Syria detainees face ‘systematic torture’

Amnesty International says wave of arrests during uprising included abuses which constitute crimes against humanity.

Syrians detained during a year-long uprising against President Bashar al-Assad’s rule have been subjected to widespread torture that amounts to crimes against humanity, human rights group Amnesty International has said.

The rights group said on Wednesday that those caught up in the government’s massive wave of arrests had been “thrust into a nightmarish world of systemic torture”.

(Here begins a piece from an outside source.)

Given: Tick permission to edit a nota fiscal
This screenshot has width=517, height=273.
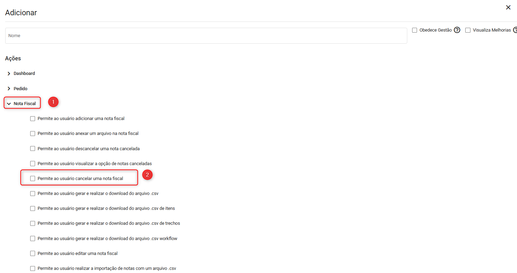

“The testimony presented in this report, taken in the context of other human rights violations committed against civilians in Syria, is yet further evidence that torture and other ill-treatment in Syria form part of a widespread and systematic attack against the civilian population, carried out in an organised manner and as part of state policy and therefore
amount to crimes against humanity,” Amnesty said in a statement.

The report, released on the eve of the anti-government revolt’s first anniversary, is based on interviews last month with
Syrians who had fled to Jordan.

It documents witness and victim accounts of 31 methods of torture or other ill-treatment by Syrian security forces and their “shabiha” allies – pro-government armed groups.

The situation in Syria should be referred to the prosecutor of the International Criminal Court, Amnesty said. However, only the United Nations Security Council can do that and it remains divided over the violence in Syria.

The UN says more than 8,000 people have been killed in Syria since the violence began. This is not the first time Amnesty has added its voice to growing international concern over human rights abuses committed there.

The Syrian government says it is fighting foreign-backed “terrorists” it blames for killing hundreds of soldiers and
police, and has sometimes blamed them for some of the atrocities of which it has been accused.

Methods of torture

The former detainees interviewed by Amnesty in Jordan said they had suffered or witnessed methods of torture including beatings on all parts of the body, cigarettes stubbed out on the body, electric shocks, or being forced to watch the rape of another detainee.

Other methods included forcing a detainee into a tyre, which was then hoisted up and the person beaten; beating on the soles of the feet; and the so-called “flying carpet” where a victim is strapped face-up onto a foldable wooden board, the ends of which are moved towards each other, hurting the detainee’s back at the same time as the victim is beaten, the report said.

An 18-year-old student identified only as Karim told Amnesty that his interrogators used pincers to remove flesh from his legs when he was being held at an air force intelligence branch in Deraa in December 2011.

“In almost all cases the detainees are held in incommunicado detention, often for lengthy periods, with no access to visits from their families or lawyers in conditions which all too often amount to enforced disappearance,” Amnesty said.

The torture appeared intended to punish, to intimidate, to coerce “confessions” and to “terrify its victims into silence”, it added.

While the vast majority of alleged violations had been committed by security forces, it said there had been some
reports of abuses committed by members of armed opposition groups.

Independent UN investigators led by Paulo Pinheiro said last month that Syrian forces had committed crimes against humanity including murder and torture on orders from the “highest level” of Assad’s government.

Days of clashes

Government forces re-established full control in the northern city of Idlib following days of deadly clashes with opposition fighters, sources in the country said on Wednesday.


Al Jazeera’s James Bays reports

More than one hundred people have been reported killed and hundreds more missing since fighting there intensified on March 9.

Violence was also reported in the southern city of Deraa on the border with Jordan, in the eastern city of Deir al-Zor and in Homs, opposition activists said.

This came as Assad signed a decree stating that parliamentary elections would be held on May 7, and sent a response to Kofi Annan on the UN-Arab League special envoy’s proposals to end the conflict sweeping across the country.

A spokesman for Annan, who met Assad in Damascus over the weekend, said that the envoy had received a response from the Syrian president over what Annan had called “concrete proposals” to halt the violence.

“The Joint Special Envoy (JSE) for Syria, Kofi Annan, has now received a response from the Syrian authorities. The JSE has questions and is seeking answers,” spokesman Ahmad Fawzi said in a brief statement issued by Annan’s office in Geneva.

“But given the grave and tragic situation on the ground, everyone must realise that time is of the essence. As he said in the region, this crisis cannot be allowed to drag on,” he added. Annan is expected to make a statement later on Wednesday in Geneva.

Meanwhile, two Syrian opposition figures quit the main political group the Syrian National Council outside the country, saying more resignations would follow in the coming days.

“I have resigned from the SNC because there is a lot of chaos in the group and not a lot of clarity over what they can accomplish right now. We have not gotten very far in working to arm the rebels,” said Haitham al-Maleh, one of the two who resigned.